The Flames’ pursuit of the Stanley Cup ended on Friday night. Their ejection from the NHL playoffs was abrupt and painful, like a fizzled spring romance.

The Colorado Avalanche doomed them to a summer of sorrow with a 5-1 victory at the Scotiabank Saddledome. Their unexpectedly good season will be remembered less for its accomplishments than for its premature elimination. They were given the boot by the last team in the Western Conference to qualify for the postseason.

It wasn’t expected to end like this, in the first round, on home ice, undone by an opponent Calgary had swept during the regular season. The Flames lost four times in a row only once in their first 82 games but did it in five against the Avalanche.

It is all over now.

They played with more pace and muscle in Game 5 than they had at any time in the series, but were still manhandled. The Avalanche, who had to win eight of their last 10 games just to make the playoffs, were the better team.

There were too many mistakes and too many missed chances, and there was too much of Nathan MacKinnon and Mikko Rantanen. Colorado’s highest fliers combined for eight goals and 17 points and were truly never restrained.

At the same time, Calgary’s top line of Johnny Gaudreau, Sean Monahan and Mikael Backlund had three goals and four assists between them. Gaudreau played with more pizzazz on Friday but failed to find the net after posting the best numbers of his career in the regular season: 36 goals, 63 assists and 99 points.

Gaudreau frittered away opportunities twice in the first period when Calgary desperately needed to play with the comfort of a lead. With the game scoreless, he was stopped on a penalty shot by Colorado goalie Philipp Grubauer and then thwarted by him again on a clean breakaway.

Within seconds of Gaudreau’s second misfire, Gabriel Landeskog deflected a soft shot by MacKinnon past Mike Smith and suddenly Colorado had the lead. Rantanen, who sent Game 4 into overtime and won it in sudden death, then put the Avalanche up 2-0.

It looked like the Flames would head into the intermission in an 0-2 hole, but T.J. Brodie flicked a wrist shot by Grubauer with six seconds remaining. For the first time, the sea of red inside the arena on the Stampede Grounds had something substantive to cheer about.

Promise turned only to pain after that as the Avalanche scored three times unanswered. Even when Gaudreau finally did something good, a goal he tucked in behind Grubauer in the second period was waved off for goalie interference.

The Flames challenged the call and lost. It was a lost night in a lost playoff series in a season where they had won the second-most games in franchise history.

“We were not good enough,” Travis Hamonic, a Calgary defenceman, said. “It’s frustrating for me standing here right now. This is not the discussion you want to be having.”

The Flames missed the playoffs in seven of the previous 10 seasons but finished with the second-best record in the NHL. They won 50 games for only the second time in franchise history and looked poised to make a long playoff run.

The last time they had been this good was 1989. That is when they won their lone Stanley Cup. They will have to start anew in the fall.

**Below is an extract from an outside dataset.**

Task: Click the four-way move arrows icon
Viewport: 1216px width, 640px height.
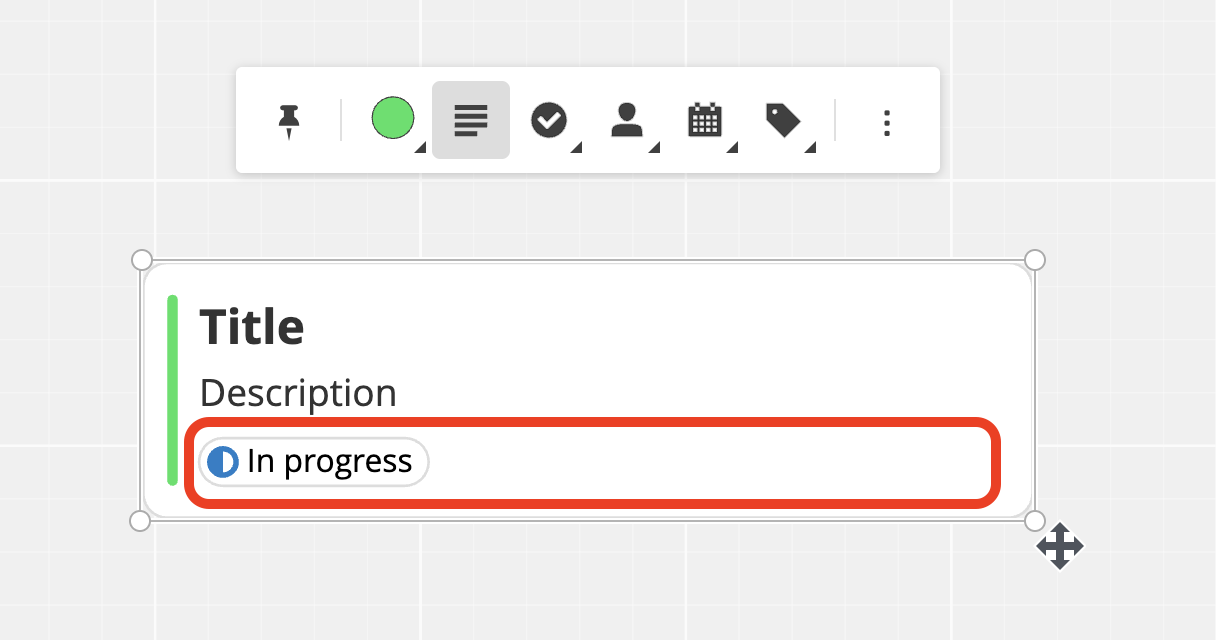Action: [1060, 547]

Calgary coach Bill Peters reshuffled his lineup on Friday night in hope of kick-starting the team’s moribund offence. The Flames had five players score more than 70 points during the regular season but they fell silent when it could not be afforded.

Sam Bennett was promoted to the top line to play with Gaudreau and Monahan, while Lindholm was dropped to the second. James Neal, who was appearing in the playoffs for the ninth straight year, was scratched in favour of the younger (26) and faster Austin Czarnik.

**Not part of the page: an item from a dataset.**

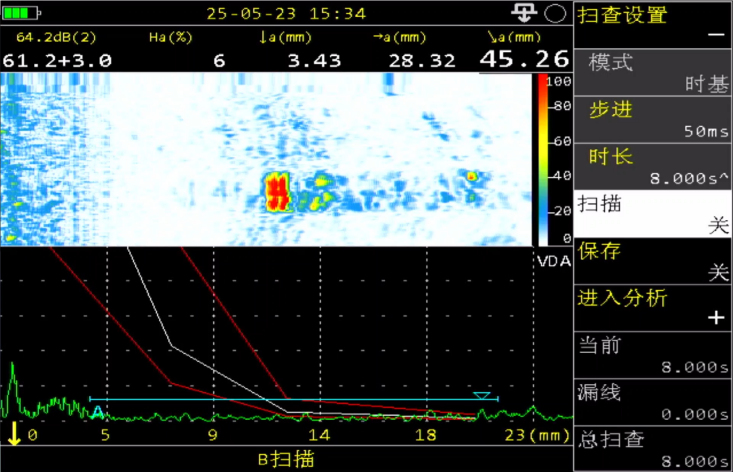Click the minus icon under 扫查设置
733x472 pixels.
(715, 34)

Neal was scoreless in the series’ first four games. The 31-year-old signed a four-year contract as a free agent last summer but struggled through the most difficult season of his career. He had scored 20 or more goals for 10 straight years but slumped to only seven with 12 assists in 2018-19.

The rejiggering was creative but did not provide better results.

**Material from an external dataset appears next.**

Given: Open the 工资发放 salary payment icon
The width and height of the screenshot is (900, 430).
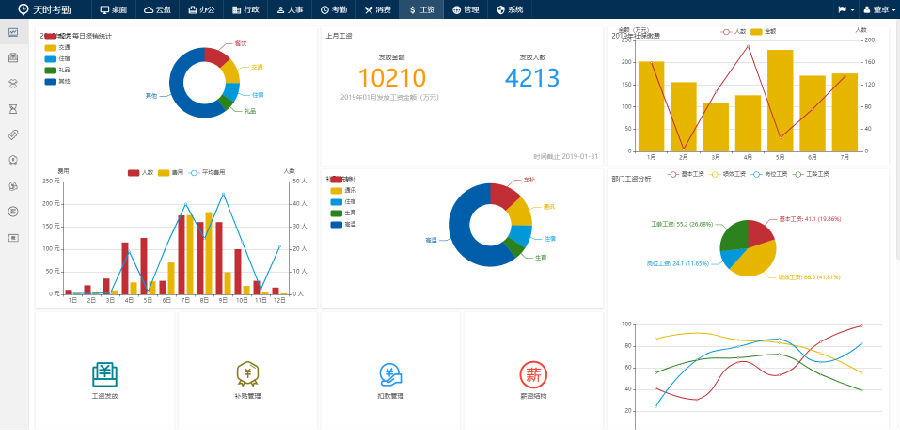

The task they faced was monumental, but certainly not impossible. Calgary won all three games against the Avalanche during the regular season and were one of the league’s best home teams. They had three-game winning streaks eight different times.

They just were outplayed by Colorado and MacKinnon especially.

“He is a beast,” Smith said. “He took charge of the whole series. He can turn a game around and he did it the whole series.”

The Avalanche are making back-to-back appearances in the playoffs for the first time since earning 11 straight trips from 1994-95 to 2005-06. This is the first series they have won since 2008.

They played with speed and skill and as if they felt no pressure to succeed.

“Nobody had us winning the series,” Landeskog, the Avalanche captain, said. “Nobody gave us a chance.”

The Flames will have to start all over again in the fall. There is nothing to celebrate. There is no postseason to remember. Only one to regret.

“The regular season means nothing,” Smith said, “except that you get into the playoffs.”